[Stored data entries]

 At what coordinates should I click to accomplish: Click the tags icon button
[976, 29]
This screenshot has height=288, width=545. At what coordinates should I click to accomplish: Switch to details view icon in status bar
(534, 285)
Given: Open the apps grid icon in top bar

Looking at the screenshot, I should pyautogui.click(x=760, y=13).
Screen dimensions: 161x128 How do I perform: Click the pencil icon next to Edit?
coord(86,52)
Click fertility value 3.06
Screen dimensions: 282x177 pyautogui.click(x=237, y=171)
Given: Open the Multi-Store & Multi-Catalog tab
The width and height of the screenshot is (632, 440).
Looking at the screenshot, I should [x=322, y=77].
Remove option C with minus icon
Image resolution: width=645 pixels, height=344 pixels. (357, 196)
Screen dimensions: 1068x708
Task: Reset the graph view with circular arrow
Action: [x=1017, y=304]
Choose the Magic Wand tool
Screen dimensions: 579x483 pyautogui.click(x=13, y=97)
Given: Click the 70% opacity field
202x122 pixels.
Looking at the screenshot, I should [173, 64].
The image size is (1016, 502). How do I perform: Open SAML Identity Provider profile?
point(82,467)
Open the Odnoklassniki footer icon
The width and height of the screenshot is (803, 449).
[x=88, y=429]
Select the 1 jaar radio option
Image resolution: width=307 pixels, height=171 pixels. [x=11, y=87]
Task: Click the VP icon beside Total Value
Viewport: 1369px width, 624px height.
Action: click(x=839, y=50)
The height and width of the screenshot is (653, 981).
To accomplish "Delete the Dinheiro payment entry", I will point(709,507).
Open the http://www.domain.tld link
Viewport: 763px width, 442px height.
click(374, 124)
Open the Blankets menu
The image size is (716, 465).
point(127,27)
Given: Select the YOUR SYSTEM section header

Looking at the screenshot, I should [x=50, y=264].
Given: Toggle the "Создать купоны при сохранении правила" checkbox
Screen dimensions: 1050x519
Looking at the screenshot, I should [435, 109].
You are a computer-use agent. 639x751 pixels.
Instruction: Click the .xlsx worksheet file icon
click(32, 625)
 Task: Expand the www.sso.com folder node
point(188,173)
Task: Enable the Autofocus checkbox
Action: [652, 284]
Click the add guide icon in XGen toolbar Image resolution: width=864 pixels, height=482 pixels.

## [ACTIVITY]
Go through the records and repeat each one exactly as written.

## [WRITTEN SOLUTION]
 At what coordinates should I click to accomplish: Click the tags icon button
[976, 29]
This screenshot has height=288, width=545. At what coordinates should I click to accomplish: Switch to details view icon in status bar
(534, 285)
Given: Open the apps grid icon in top bar

Looking at the screenshot, I should pyautogui.click(x=760, y=13).
Screen dimensions: 161x128 How do I perform: Click the pencil icon next to Edit?
coord(86,52)
Click fertility value 3.06
Screen dimensions: 282x177 pyautogui.click(x=237, y=171)
Given: Open the Multi-Store & Multi-Catalog tab
The width and height of the screenshot is (632, 440).
Looking at the screenshot, I should [x=322, y=77].
Remove option C with minus icon
Image resolution: width=645 pixels, height=344 pixels. (357, 196)
Screen dimensions: 1068x708
Task: Reset the graph view with circular arrow
Action: [x=1017, y=304]
Choose the Magic Wand tool
Screen dimensions: 579x483 pyautogui.click(x=13, y=97)
Given: Click the 70% opacity field
202x122 pixels.
Looking at the screenshot, I should [173, 64].
The image size is (1016, 502). How do I perform: Open SAML Identity Provider profile?
point(82,467)
Open the Odnoklassniki footer icon
The width and height of the screenshot is (803, 449).
[x=88, y=429]
Select the 1 jaar radio option
Image resolution: width=307 pixels, height=171 pixels. [x=11, y=87]
Task: Click the VP icon beside Total Value
Viewport: 1369px width, 624px height.
Action: click(x=839, y=50)
The height and width of the screenshot is (653, 981).
To accomplish "Delete the Dinheiro payment entry", I will point(709,507).
Open the http://www.domain.tld link
Viewport: 763px width, 442px height.
click(374, 124)
Open the Blankets menu
The image size is (716, 465).
point(127,27)
Given: Select the YOUR SYSTEM section header

Looking at the screenshot, I should [x=50, y=264].
Given: Toggle the "Создать купоны при сохранении правила" checkbox
Screen dimensions: 1050x519
Looking at the screenshot, I should [435, 109].
You are a computer-use agent. 639x751 pixels.
Instruction: Click the .xlsx worksheet file icon
click(32, 625)
 Task: Expand the www.sso.com folder node
point(188,173)
Task: Enable the Autofocus checkbox
Action: [652, 284]
Click the add guide icon in XGen toolbar Image resolution: width=864 pixels, height=482 pixels.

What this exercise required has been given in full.